ACTIVITY:
Reproduce exactly, leaving out pictures, each line from the one holding "The height and" through the final line of the listing, and add nothing.

EXCERPTED DATA:
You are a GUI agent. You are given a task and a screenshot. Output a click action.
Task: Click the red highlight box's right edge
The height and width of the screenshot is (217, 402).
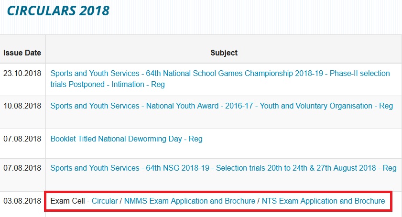tap(391, 201)
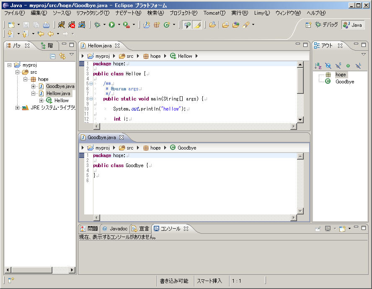Image resolution: width=372 pixels, height=289 pixels.
Task: Toggle alphabetical sort in the Outline view
Action: click(x=318, y=66)
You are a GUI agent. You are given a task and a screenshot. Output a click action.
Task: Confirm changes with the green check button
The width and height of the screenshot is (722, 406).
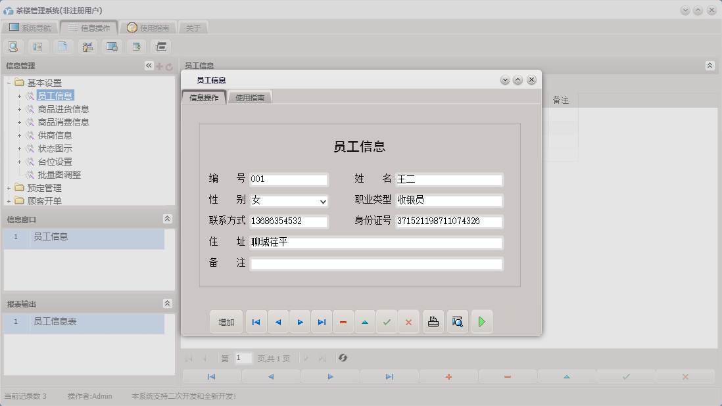tap(387, 321)
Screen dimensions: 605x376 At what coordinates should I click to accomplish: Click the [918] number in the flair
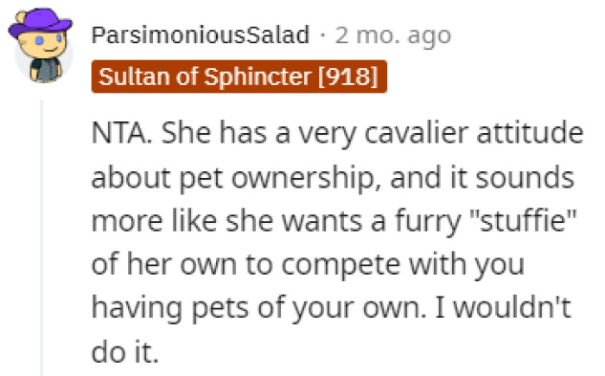(348, 75)
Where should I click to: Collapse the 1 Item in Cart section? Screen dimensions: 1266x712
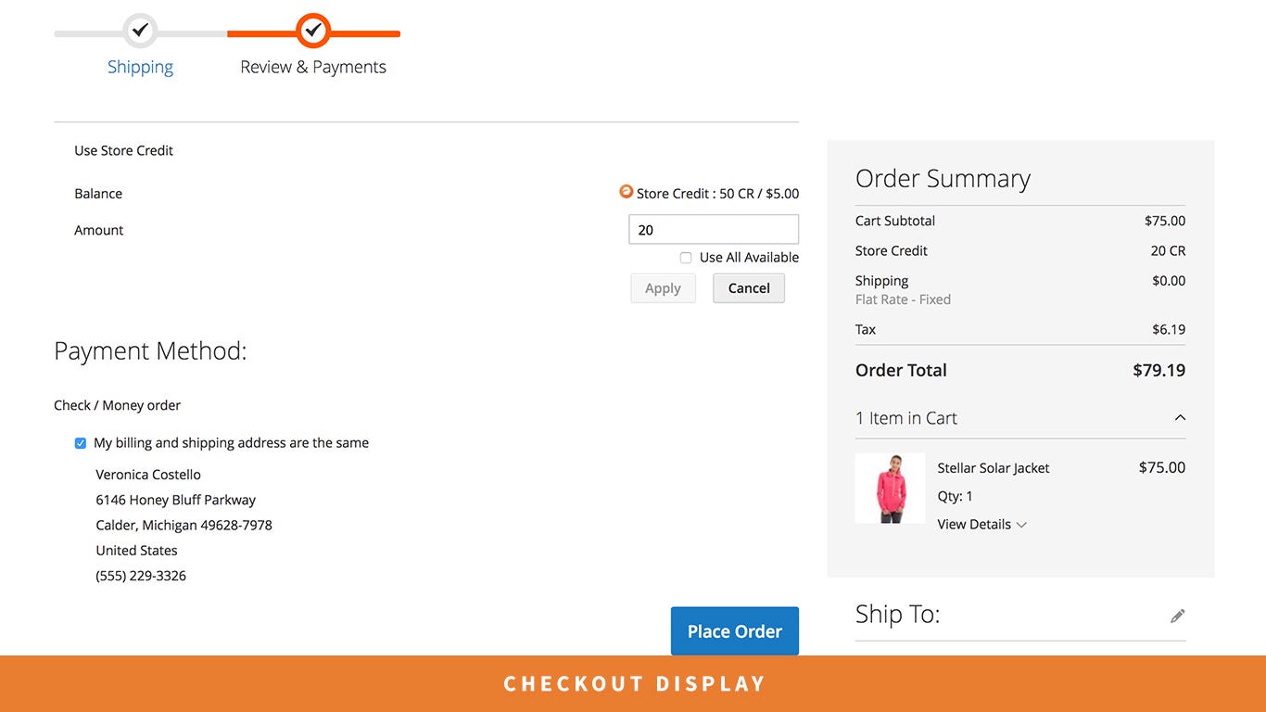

WRITTEN RESPONSE:
The height and width of the screenshot is (217, 402).
tap(391, 201)
Image resolution: width=372 pixels, height=289 pixels.
Task: Toggle alphabetical sort in the Outline view
Action: click(x=318, y=66)
You are a GUI agent. You are given a task and a screenshot. Output a click action.
Task: Confirm changes with the green check button
The width and height of the screenshot is (722, 406).
tap(387, 321)
Screen dimensions: 605x376 At what coordinates should I click to accomplish: Click the [918] number in the flair
(348, 75)
Where should I click to: Collapse the 1 Item in Cart section? Screen dimensions: 1266x712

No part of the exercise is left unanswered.